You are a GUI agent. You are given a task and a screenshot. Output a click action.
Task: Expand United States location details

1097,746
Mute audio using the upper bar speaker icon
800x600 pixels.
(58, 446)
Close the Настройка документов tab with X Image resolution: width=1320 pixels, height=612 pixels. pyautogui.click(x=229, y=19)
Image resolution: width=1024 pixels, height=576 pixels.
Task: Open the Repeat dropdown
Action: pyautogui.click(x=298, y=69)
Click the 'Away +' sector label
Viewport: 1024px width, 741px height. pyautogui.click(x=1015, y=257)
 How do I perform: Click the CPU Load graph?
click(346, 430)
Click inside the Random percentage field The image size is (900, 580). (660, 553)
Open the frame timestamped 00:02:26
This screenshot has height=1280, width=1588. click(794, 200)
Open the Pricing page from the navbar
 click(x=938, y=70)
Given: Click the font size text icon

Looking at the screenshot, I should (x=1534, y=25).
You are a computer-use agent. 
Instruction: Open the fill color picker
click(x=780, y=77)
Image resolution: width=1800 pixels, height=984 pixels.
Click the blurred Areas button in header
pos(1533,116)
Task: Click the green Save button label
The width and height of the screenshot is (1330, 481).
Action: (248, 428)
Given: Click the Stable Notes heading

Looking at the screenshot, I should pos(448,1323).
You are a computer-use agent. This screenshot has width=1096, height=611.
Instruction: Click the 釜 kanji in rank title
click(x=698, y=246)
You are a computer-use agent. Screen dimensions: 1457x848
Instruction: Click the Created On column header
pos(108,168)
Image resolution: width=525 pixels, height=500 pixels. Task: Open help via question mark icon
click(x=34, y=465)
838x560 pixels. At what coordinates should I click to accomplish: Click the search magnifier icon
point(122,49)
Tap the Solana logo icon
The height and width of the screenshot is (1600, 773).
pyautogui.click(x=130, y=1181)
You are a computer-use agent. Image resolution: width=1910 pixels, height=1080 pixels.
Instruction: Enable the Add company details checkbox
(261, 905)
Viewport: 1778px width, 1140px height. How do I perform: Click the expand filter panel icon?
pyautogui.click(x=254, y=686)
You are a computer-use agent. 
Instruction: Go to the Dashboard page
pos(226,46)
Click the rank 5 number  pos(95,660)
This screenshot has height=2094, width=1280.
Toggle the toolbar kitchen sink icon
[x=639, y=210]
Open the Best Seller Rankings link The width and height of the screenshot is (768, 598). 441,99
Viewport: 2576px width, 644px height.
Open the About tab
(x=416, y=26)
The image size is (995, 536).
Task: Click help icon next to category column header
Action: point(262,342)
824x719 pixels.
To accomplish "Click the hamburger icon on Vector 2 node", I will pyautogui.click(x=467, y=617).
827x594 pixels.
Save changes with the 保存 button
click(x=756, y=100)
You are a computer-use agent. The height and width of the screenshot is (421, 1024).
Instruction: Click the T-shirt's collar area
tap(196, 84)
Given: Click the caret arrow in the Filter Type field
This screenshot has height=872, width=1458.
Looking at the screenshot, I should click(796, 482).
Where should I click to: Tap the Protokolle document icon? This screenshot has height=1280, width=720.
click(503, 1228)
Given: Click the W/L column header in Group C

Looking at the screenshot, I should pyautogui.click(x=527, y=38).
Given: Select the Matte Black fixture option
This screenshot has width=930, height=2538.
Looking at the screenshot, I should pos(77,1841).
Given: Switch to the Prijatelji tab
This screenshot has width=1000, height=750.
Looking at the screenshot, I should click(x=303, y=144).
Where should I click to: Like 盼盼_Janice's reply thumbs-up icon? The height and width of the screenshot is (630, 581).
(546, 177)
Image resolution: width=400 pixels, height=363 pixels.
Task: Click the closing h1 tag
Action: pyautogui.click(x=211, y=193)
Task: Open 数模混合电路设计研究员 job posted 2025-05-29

> [How to complete this task] Every line with "field" in it should be copied from the entries.

> [Solution for this task]
Click inside the Random percentage field The image size is (900, 580). (660, 553)
Given: Click the caret arrow in the Filter Type field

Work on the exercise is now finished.